Nov 17, 2011 Amanda Wada Uncategorized
Protestors carrying anti-fracking signs at Skaneateles First Presbyterian Church seemed to be preaching to the choir Wednesday at the “Hindsight is 20/20” hydrofracking presentation sponsored by the American Association of University Women.
Two farmers from Bradford County, Pa., Carolyn Knapp and Carol French, came to Skaneateles to discuss their experience with the Pennsylvania gas industry. While they claimed alliance to neither pro nor anti fracking, Carolyn and Carol clearly warned of what they called a “community divide.”
“Carolyn and I have chosen not to label ourselves whether we are pro or anti gas,” Carol said. “We are simply living in a time of miscommunication, succumbing to misinformation while our safety and well-being are in question. Because of this, we are seeing our communities become divided. Some have drawn the line and will not budge on either side. Everything has become black and white, no one has taken the time to explore the grey issues. The result has become a divide in our community. And our communities need each other’s support the most.”
Carolyn and Carol have first-hand experience with hydrofracking. They are both Bradford County dairy farmers. Carol runs a conventional dairy operation, Carolyn an organic farm. Both agreed to lease property rights to the gas industry for hydrofracking purposes.
It was standing room only for late-comers as the pair began their presentation, discussing the changes their rural community has faced “since the gas started.”
Since drilling began, the area has been hit hard economically. Residents have seen the cost of living skyrocket as a fleet of workers flooded the sleepy, rural community.

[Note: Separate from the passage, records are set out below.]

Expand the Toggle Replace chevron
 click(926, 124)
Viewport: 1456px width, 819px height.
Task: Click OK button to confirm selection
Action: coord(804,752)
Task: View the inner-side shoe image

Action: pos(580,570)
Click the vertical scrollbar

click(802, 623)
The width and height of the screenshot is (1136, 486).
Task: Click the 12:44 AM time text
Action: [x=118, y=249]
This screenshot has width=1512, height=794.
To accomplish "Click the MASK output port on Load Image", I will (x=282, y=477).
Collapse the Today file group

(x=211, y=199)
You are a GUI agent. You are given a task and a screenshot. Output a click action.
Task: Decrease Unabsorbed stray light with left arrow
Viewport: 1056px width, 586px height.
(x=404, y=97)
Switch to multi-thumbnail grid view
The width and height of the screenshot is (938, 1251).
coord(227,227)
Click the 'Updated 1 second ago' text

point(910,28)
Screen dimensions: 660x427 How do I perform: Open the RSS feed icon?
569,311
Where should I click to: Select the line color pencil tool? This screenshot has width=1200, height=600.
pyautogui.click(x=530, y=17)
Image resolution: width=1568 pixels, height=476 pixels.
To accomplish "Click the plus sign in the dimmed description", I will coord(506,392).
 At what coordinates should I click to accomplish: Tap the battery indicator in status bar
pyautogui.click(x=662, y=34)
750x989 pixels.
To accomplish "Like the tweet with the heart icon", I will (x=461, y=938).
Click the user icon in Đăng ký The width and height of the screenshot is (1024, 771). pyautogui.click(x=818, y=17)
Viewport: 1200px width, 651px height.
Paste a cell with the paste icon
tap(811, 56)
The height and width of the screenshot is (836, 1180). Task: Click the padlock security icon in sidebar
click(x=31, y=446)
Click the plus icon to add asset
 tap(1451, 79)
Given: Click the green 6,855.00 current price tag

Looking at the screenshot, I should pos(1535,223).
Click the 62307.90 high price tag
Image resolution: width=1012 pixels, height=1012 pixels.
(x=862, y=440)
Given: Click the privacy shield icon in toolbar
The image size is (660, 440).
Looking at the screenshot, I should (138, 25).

“Rentals went from $350 to $1200 a month,” Carol said. “That’s just for a one room apartment.” Food prices have also increased, as have taxes.
Law enforcement and emergency services are also feeling the burden of the quickly expanded community.
“Many of the local police forces are beginning to speak up about crime,” Carolyn Knapp told the crowd. “It’s mostly DUI’s and bar fights.” Carolyn explained that the area’s jails are filled, and the state has begun shipping its inmates to New York.
“Welcome to New York,” exclaimed one member from the audience.
The gas industry has brought hundreds of tractor trailers onto aging county roads, leaving many of them inaccessible.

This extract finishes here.